The drinks menu keeps things refreshingly straightforward: straight pours, beers, and the kind of classic cocktails you can trust — old fashioned, whisky sour, gimlet, mint julep. No theatrics, no mystery ingredients, just solid, well-made drinks. Kenny’s doubles up as a relaxed work spot — the sort of place you can type away on your laptop with a chilled beer and a plate of sambar rice with chicken curry or spicy potato fry. I had already planned my order before walking in: a dry Indo-Chinese chilli chicken, mercifully more green chillies than bell peppers, followed by Raju gadi chicken pakoda.

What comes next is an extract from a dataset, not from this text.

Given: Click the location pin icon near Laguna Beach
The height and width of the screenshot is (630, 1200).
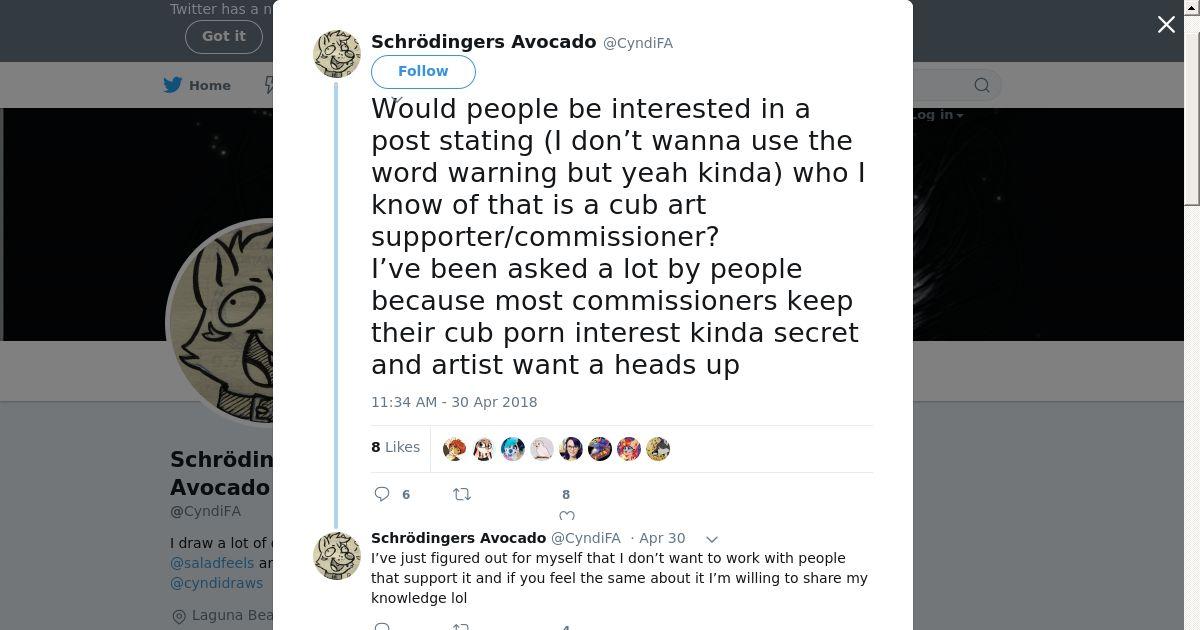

The crisp little bites come dusted with Kenny’s in-house spice mix, and disappear almost as soon as they land on the table.
At its heart, the menu is unapologetically desi, everything except the alcohol. There is masala peanuts, boiled chana masala, masala papad, and mirchi bajji. The vegetarian starters stand out in particular; the masala peanuts, served in a shake-and-assemble jar, are a crowd favourite.
The menu is organised by preference. There is a full egg section (the egg 65 and chilli egg are unmissable), a ‘Hen’ section for chicken lovers, and cheekily titled categories like ‘Sheep Thrills’ (for lamb) and ‘Shell We Eat’ (for fish and prawns).
Curd rice with aloo 65 at Kenny’s Hyderabad
| Photo Credit:
SIDDHANT THAKUR
I tried sambar rice with aloo 65 and chicken fry, followed by a round of pulaos — by this point, I had lost count. Still, I couldn’t resist the curd rice with chicken 65. The flavours are nostalgic — the kind that transport you to the memory of your first perfect Chicken 65. It is clear that Sankalp has spent time chasing flavour memories across countless kitchens before settling on these versions.
He also insisted I try the double egg fried rice with chicken manchurian — a combination that hits all the right notes. This was followed by grilled lamb chops. I could have, however, grilled the chef on the grilled lamb chops that he was extremely confident about; instead, I chose to concentrate on the sambar rice.
Dessert was a standout: -The Kenny’s Special Dessert is a floral-flavoured payasam, Sankalp’s special. Lightly sweetened and perfectly chilled, it is fragrant, balanced, and quietly addictive. Here’s a hint, if you love jasmine, one serving will not be enough.
Kenny’s does not try to impress you — and that is exactly why it does. It is that rare kind of place that feels like it has always been there, waiting for you to come back.
Cost of a dish at Kenny’s Hyderabad starts at ₹90.